● **EXERCISE GOAL**: Copy the passage on downtown density and the broadband economy word for word, in full.

● **EXCERPTED PASSAGE**:
--------

The intellectuals also say that the migration of commercial energy away from the traditional downtown will be judged severely by social historians and urban planners, most of whom find themselves as defenders of density for its richness and complexity. Few dispute this. It is density that triggers the levels of creativity and innovation which are key to unlocking the economic potential of the “Broadband Economy.” Only by reconfiguring the urban proposition and restoring balance to the rural, so that each is capable of generating not merely jobs, but new industries and a confident social purpose can we go forward. One goal that I would like to see is a savage disruption of the despondent-sounding “new normal.” We ask not how do you manage with less, but how do we create a new place for human centering? What role do “smart technologies” play in the new Downtown?

--------

● **Dataset excerpt**:
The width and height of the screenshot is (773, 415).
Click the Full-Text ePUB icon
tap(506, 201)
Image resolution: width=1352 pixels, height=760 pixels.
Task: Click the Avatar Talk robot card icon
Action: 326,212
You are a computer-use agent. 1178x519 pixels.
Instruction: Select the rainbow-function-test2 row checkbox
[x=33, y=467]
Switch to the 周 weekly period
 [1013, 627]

--------

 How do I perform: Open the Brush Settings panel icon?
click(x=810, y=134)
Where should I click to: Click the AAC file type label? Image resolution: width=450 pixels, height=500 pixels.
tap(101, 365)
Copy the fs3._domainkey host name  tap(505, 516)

--------

● **FINAL RESULT**:
The intellectuals also say that the migration of commercial energy away from the traditional downtown will be judged severely by social historians and urban planners, most of whom find themselves as defenders of density for its richness and complexity. Few dispute this. It is density that triggers the levels of creativity and innovation which are key to unlocking the economic potential of the “Broadband Economy.” Only by reconfiguring the urban proposition and restoring balance to the rural, so that each is capable of generating not merely jobs, but new industries and a confident social purpose can we go forward. One goal that I would like to see is a savage disruption of the despondent-sounding “new normal.” We ask not how do you manage with less, but how do we create a new place for human centering? What role do “smart technologies” play in the new Downtown?